Au total, l’enquête 2006 de l’Institut de veille sanitaire, publiée ce matin dans le Bulletin épidémiologique hebdomadaire (BEH), relève donc 1 207 noyades accidentelles, mortelles ou non. C’est 44 de plus qu’en 2004.

Plus préoccupant, le nombre de noyades en piscines privées s’inscrit à la hausse, avec 166 cas contre… 142 dans l’enquête précédente ! Logiquement le nombre de décès aussi augmente, 55 en 2006 au lieu de 42 en 2004. Les moins de 6 ans ne sont pas épargnés. Ils ont été 21 à perdre la vie dans une piscine privée en 2006, contre 17 en 2004. Ces chiffres doivent cependant être mis en perspective : le nombre de piscines privées s’est en effet considérablement accru, passant de 928 000 en 2004 à 1 154 000 en 2006.

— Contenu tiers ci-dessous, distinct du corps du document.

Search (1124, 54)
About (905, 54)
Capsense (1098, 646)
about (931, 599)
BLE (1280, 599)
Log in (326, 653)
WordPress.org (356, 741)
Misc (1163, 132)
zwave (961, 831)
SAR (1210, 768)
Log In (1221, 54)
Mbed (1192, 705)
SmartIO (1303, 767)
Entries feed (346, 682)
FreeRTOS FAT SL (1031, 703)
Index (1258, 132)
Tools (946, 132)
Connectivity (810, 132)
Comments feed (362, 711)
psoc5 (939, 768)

Pour autant, ces constats illustrent la nécessité de marteler les messages de prévention. « Lors de toute baignade, et notamment en piscine privée, une surveillance permanente et rapprochée par un adulte est indispensable », insistent les rédacteurs du BEH. C’est surtout l’occasion de rappeler que la Loi n°2003-9 relative à la sécurité des piscines impose l’utilisation d’un dispositif de sécurité pour toute piscine privée enterrée. Or sur les 117 dans lesquelles un accident de noyade a eu lieu, moins de la moitié possédait un dispositif de sécurité déclaré.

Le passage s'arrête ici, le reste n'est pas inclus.